Italian inventor, agronomist (1750–1821)

Teresa Ciceri Castiglioni (Angera, 15 October 1750 – Como, 29 March 1821) was an Italian inventor and agronomist who was instrumental in the introduction of potato cultivation to her region of Italy.

== Biography ==
Teresa Castiglioni, daughter of Count Giobatta Castiglioni Zaneboni, was married in 1770, at the age of 20 to a 43-year-old noble from Como. Her husband, Cesare Liberato Ciceri, belonged to a prestigious family and the couple went on to have 12 children. They lived in the centre of Como in an austere complex of 59 rooms (in what is now Via Diaz). In their early years together in Camnago Volta, a quartiere in Como, the family owned a considerable amount of land as well as the properties of Rienza and Figarola. They had servants, wet nurses, grooms and musicians. What was missing was cash, so Teresa's husband often resorted to loans and the sale of portions of his land to allow his sons to study and for the marriage of his daughters.

=== Studies and discoveries ===
Using her married name, Teresa Ciceri specialized in agricultural sciences, to which she made several contributions. She was also interested in arts and useful applications in industry. According to Mita Ferraro, "She was first in Lombardy to introduce among her peasants the cultivation of potatoes, and she managed to obtain thread from the stem of lupines."

For example, Ciceri developed a system for obtaining thread for weaving and making cloth from lupines (commonly called bluebonnets), which is a plant commonly found in acidic soils. She promoted the art of "combing, spinning, twisting and knitting the bark of lupins" as Maurizio Monti wrote in his Story of Como. Some fragments, which she produced by herself, are still preserved in the Civic Museum of Como, as is her portrait painted by Sevesco Ciceri.

On 1 February 1786, the Patriotic Society of Milan appointed Ciceri "Sozia National Correspondent for knowledge and zeal respectively for the objects of agriculture and Arts" for her lupine discovery, but above all for having introduced the cultivation of potatoes in the Como area.

Chemist Alessandro Volta was instrumental in making her a member of the Patriotic Society of Milan. In a letter to Cavalier Landriani, Volta wrote: "...Abbot Carlo Amoretti will bring to the Patriotic Society the canvas and other exhibits of lupine lint, which he presents to the same Society with a description of its operations, Signora Donna Teresa Ciceri, 'dama comasca,' my singular mistress and friend..." (from Flavia Scotti née Castiglioni).
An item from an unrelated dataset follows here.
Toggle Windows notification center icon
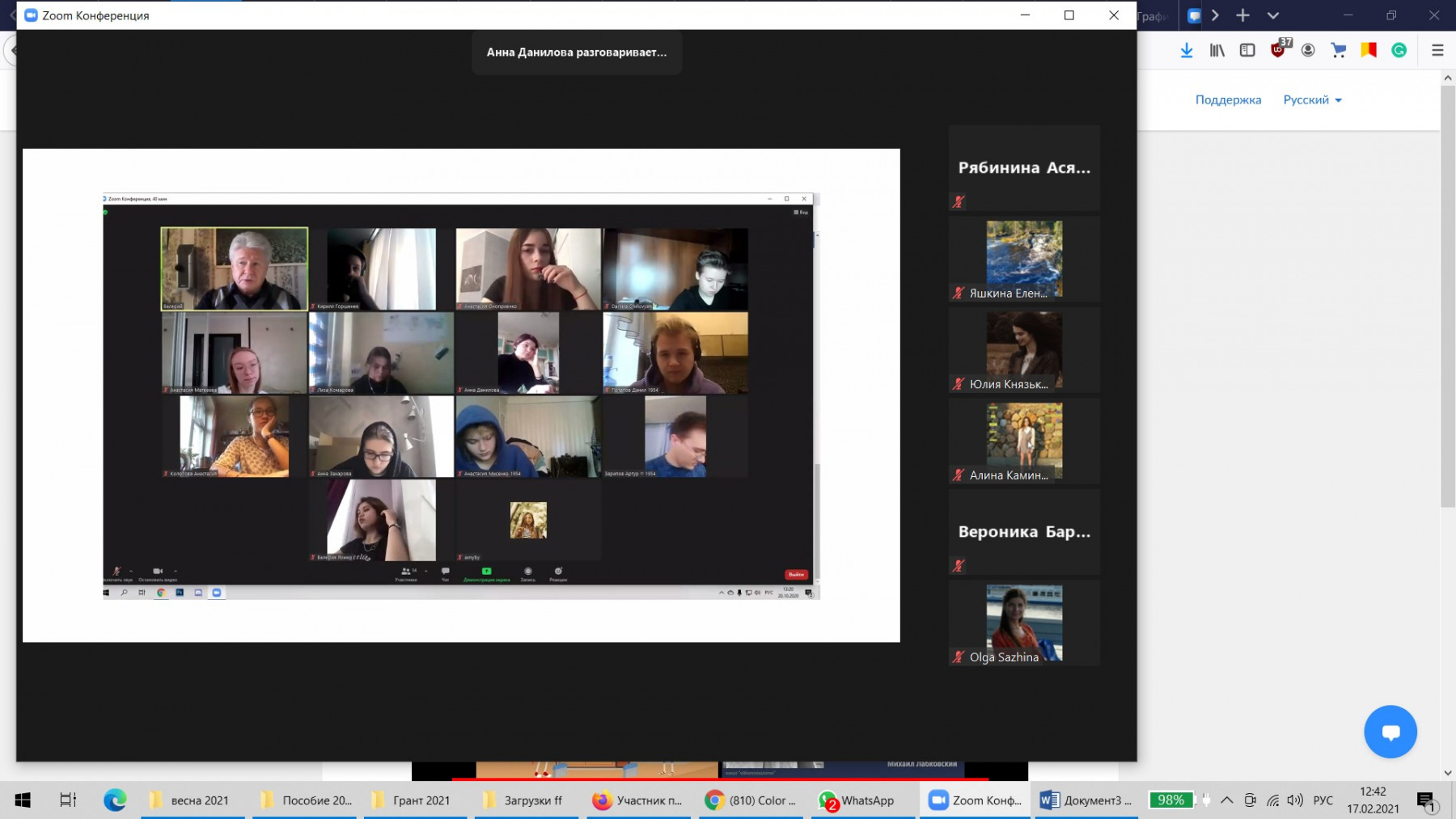The width and height of the screenshot is (1456, 819). (x=1426, y=801)
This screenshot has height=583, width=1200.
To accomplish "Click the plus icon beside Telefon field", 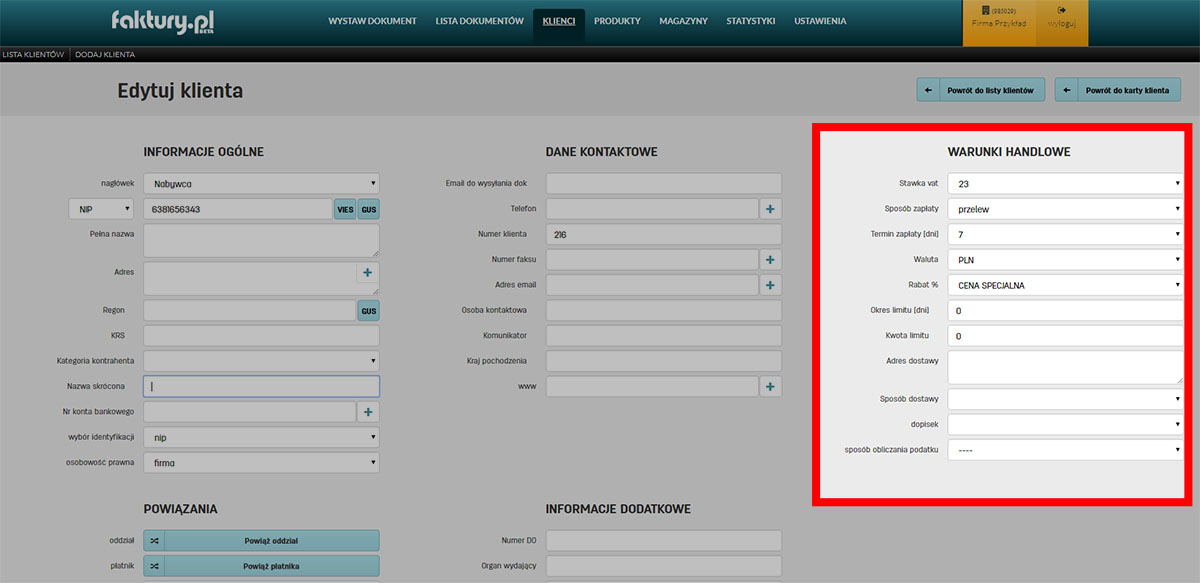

Ciceri's cultivation of potatoes was also acclaimed by Don Mario Monti, parish priest of Brunate, who in 1832 wrote that there were 10 varieties of potatoes being grown around the village at that time and that the duty to do these agricultural experiments was the property of wealthy landowners.

Ciceri's friend Alessandro Volta was a guest at her home in Angera on 4 November 1776, when he collected some gas that was being released from a nearby swamp. He initially called it "the flammable native air of the marshes;" it was later classified as methane gas. Volta is credited with the discovery of methane.

== Legacy ==
The Teresa Ciceri High School in Como, Italy, is named after her.